The Grade II Listed Coombe Cliff Conservatory is considered a pioneering example of architectural cast ironwork in its day. Due to neglect and eventually fire damage in 1977, it was dismantled and left as component parts at Crystal Palace Park. In the 1980s, English Heritage funded the rebuilding of the Conservatory at its current location on the Horniman Museum’s 16 acre site in Forest Hill. The aging structure was in need of essential conservation and restoration work for it to continue to be an integral part of the museum and usable by the visiting public.

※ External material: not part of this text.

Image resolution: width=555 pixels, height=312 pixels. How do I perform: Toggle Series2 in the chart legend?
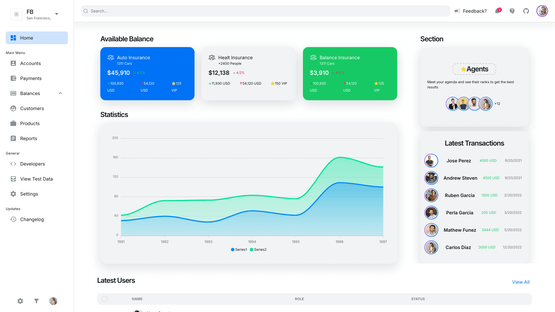tap(258, 250)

The brief was to ensure the restoration retained and reinforced the historic aesthetic of the conservatory. This included replacing the existing quarry tile with a geometric patterned polychromatic tiles inspired by Victorian design to highlight and celebrate the era in which the both the conservatory and museum where originally built.
One of the main project challenges was to create a tile solution in a Victorian inspired geometric pattern that could cost effectively be designed, manufactured and installed within a tight budget, and a timescale that minimised the disruption to the Museum and its visitors.
This project is a great example of how Armatile works in partnership with all project stakeholders, including the client, contractor and installer to provide a tailored tile solutions for heritage restoration projects.
Armatile also worked alongside Tile Association Members Mapei and Schluter Systems to provide problem free solutions to the tile installation that will maintain the long term integrity of the completed project.
The historically sensitive restoration of the beautiful Grade II Listed Conservatory is stunning. The Conservatory is now useable all year round and breathed new life into the previously aging structure. It is now swiftly becoming a very popular wedding venue as its award-winning gardens setting is enhanced by views of the spectacular London skyline.